Une sorte de course de vitesse semble engagée entre les combats sur le terrain opposant les troupes du colonel Kadhafi aux insurgés et les efforts diplomatiques de la France et de la Grande-Bretagne, les deux Etats européens disposant d’un droit de veto au Conseil de sécurité des Nations unies. Le sommet européen extraordinaire réuni vendredi 11 mars à Bruxelles n’a pas explicitement autorisé le recours à la force mais ne l’a pas non plus exclu. La formulation de la déclaration finale est suffisamment vague pour donner satisfaction à Nicolas Sarkozy et David Cameron, d’une part, à la chancelière allemande Angela Merkel qui n’ pas caché son scepticisme sur une intervention armée, d’autre part.

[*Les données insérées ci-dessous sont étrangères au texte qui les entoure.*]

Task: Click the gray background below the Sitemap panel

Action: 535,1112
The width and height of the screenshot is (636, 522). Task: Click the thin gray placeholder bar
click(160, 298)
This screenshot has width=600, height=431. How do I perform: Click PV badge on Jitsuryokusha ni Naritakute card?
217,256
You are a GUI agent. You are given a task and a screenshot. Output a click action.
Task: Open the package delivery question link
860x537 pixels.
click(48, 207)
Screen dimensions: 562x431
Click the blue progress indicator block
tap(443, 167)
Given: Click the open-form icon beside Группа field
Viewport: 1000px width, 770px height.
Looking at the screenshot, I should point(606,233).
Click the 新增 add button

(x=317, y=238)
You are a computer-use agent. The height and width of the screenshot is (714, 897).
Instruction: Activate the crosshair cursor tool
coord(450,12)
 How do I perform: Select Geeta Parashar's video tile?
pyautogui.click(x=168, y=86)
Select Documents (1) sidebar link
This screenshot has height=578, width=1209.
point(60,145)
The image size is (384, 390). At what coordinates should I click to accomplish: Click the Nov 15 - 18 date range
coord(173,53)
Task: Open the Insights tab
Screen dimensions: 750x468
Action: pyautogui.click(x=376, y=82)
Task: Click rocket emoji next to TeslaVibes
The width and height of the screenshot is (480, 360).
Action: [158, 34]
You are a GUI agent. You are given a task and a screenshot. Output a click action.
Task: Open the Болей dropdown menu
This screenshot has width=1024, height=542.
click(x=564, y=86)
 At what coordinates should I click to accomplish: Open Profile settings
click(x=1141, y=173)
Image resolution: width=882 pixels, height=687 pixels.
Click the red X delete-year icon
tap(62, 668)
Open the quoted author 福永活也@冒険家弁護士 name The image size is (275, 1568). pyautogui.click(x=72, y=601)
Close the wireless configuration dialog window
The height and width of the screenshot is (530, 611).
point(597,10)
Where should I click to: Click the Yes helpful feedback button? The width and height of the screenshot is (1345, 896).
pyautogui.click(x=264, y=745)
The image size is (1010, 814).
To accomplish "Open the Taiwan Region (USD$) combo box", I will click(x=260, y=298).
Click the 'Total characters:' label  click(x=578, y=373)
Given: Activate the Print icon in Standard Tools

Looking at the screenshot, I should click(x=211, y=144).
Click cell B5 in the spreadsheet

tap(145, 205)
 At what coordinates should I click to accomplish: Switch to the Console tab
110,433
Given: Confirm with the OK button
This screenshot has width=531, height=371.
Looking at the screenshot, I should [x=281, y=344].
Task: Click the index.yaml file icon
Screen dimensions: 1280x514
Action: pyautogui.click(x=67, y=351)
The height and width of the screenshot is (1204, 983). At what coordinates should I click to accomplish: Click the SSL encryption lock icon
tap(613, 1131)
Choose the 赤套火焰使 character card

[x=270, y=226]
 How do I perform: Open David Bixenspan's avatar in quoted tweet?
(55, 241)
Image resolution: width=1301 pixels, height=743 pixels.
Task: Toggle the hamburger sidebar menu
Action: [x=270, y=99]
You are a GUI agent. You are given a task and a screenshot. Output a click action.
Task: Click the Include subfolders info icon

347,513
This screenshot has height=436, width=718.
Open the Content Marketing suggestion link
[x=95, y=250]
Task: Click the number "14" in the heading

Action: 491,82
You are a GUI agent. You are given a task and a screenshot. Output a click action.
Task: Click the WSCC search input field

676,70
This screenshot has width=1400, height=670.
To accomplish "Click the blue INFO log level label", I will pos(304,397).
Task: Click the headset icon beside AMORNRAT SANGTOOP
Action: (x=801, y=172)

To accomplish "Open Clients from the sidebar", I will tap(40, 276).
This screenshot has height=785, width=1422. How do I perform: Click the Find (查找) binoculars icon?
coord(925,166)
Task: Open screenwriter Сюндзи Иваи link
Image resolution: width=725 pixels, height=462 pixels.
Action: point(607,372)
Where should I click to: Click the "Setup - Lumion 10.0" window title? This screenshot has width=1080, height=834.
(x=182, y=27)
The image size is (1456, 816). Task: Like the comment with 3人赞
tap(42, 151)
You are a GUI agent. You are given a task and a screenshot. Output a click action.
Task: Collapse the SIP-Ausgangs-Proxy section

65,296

Reste à convaincre les Chinois et les Russes de ne pas opposer leur veto à une résolution qui autoriserait des frappes ciblées sur les forces de Kadhafi ou une zone d’exclusion aérienne, qui suppose la destruction des batteries anti-aériennes de l’armée libyenne. La prise de position de la Ligue arabe, qui était réunie samedi au Caire, en faveur d’une no-fly-zone constitue un point positif pour la politique française. Elle pourrait vaincre les réticences de la Russie et de la Chine, à tout le moins inciter ces deux pays à s’abstenir.

Intervenir, qui et comment ?

Une fois l’obstacle du Conseil de sécurité passé, s’il l’est, il faudra déterminer qui intervient et comment. Nicolas Sarkozy est réticent par rapport à une intervention de l’OTAN. Il estime qu’elle comporte le risque d’un changement d’humeur dans l’opinion arabe qui pourrait se retourner contre les Occidentaux, accusés d’ingérence dans les affaires intérieures des pays arabes. L’idéal serait que des forces aériennes arabes participent aux opérations ; par exemple l’Arabie saoudite ou les émirats qui, comme on le dit à Paris, « ont des choses à reprocher au colonel Kadhafi ».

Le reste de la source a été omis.